次にとった行動は、彼女の口元に耳を当て、視線は胸元に向ける。呼吸が浅く、心拍も弱く感じる。
思い出せ。
授業で教わった、心肺蘇生法を。夕影は大きく息を吐いた後、七星の顔に近づき、鼻をつまみ、指で顎先を押して上へを向かせて軌道を作ったあと、大きく息を吸って、七星の口に自分の息を吐き出した。人工呼吸。七星が水を吐き出す気配がないので、そのまま胸を一定のリズムで押していく。やや強めに押していているのに、彼女の体は反応してくれない。
嘘だろう。こんなところで、彼女を失ってしまうのか。そんなのは嫌だ。絶対絶対助ける。
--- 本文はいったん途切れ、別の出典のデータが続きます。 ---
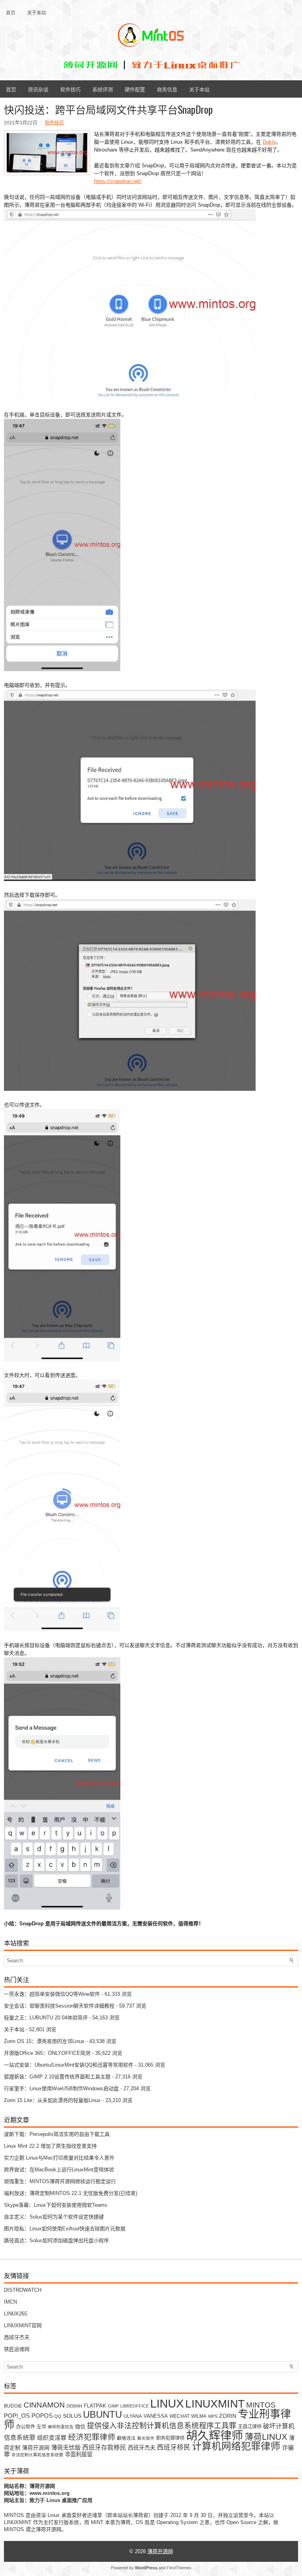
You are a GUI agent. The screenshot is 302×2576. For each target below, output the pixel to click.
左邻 (41, 2427)
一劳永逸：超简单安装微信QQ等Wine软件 (52, 1994)
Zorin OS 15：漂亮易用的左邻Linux (44, 2041)
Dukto (269, 142)
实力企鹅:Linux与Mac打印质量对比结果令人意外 (59, 2158)
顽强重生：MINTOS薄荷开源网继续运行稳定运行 (60, 2181)
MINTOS (261, 2404)
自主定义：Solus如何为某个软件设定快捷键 (54, 2217)
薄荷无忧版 (66, 2447)
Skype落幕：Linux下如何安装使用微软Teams (55, 2205)
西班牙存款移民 (104, 2447)
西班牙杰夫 (16, 2337)
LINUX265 (15, 2314)
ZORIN (227, 2416)
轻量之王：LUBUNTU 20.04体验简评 (46, 2018)
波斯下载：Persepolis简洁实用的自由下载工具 (57, 2134)
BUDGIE (13, 2405)
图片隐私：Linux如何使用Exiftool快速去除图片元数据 (64, 2229)
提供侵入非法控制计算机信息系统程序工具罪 (161, 2426)
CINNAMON (44, 2404)
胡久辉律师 (214, 2436)
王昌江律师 (249, 2427)
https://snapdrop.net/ (117, 181)
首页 (10, 12)
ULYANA (132, 2416)
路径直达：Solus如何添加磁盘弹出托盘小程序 (56, 2240)
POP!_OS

「救急車を呼んでください。AIDもあったら探してきてください」
突然の出来事におろおろとしたり、夕影の行動に唖然としているスタッフに指示をすると、焦りながらも動き出してくれる。水族館で働いているスタッフだ。救命救急の講習などは受けているに、トラブルがあったときのマニュアルや訓練もあるはずだ。夕影は、彼女が意識を取り戻すことを最優先に考え、蘇生法を続ける。
「お願いだ。七星さん、目を覚ましてくれ……!!」
2回目の人工呼吸をしたときだった、彼女の体が微かに動いたのに気づいた。胸が動き、「かはッ」と水を吐いたのだ。夕影は、咄嗟に彼女の顔を横向きにして水を吐かせる。苦しそうな表情だったが、夕影は喜びから思わず彼女の名前を呼んだ。呼吸が戻り、七星の瞼が動いたからだ。
「七星さん!」
「ん。あ、れ………?夕影くん。……わたし、どうしてこんなところに………」
「よかった。本当によかった」
夕影は七星の体を強く抱きしめた。冷たくなった彼女を、自分の体で温めてあげたい。そして、彼女の鼓動を感じたいのだ。無事に生きているのを確認したかった。
「ゆ、夕影くん!?どうしたの?」
「ダメです。今は、何も言わずにこうされていてください」
「私、また夕影くんに迷惑かけちゃった、よね………」
「七星さんが無事ならいいんです。こうやって話せればいいんです。無事で本当によかったです」
混乱している七星だったが、少しずつ状況が理解してきたのだろう。
大人しく夕影に抱きしめたられながら、「ごめんなさい。本当に、ごめんね」と何度も謝ってきた。
違う。今、聞きたいのはそんな言葉じゃないんだよ。
けれど、そんな事を伝えられる余裕はなかった。
安堵からか、夕影の瞳からは涙がこぼれ落ちていた。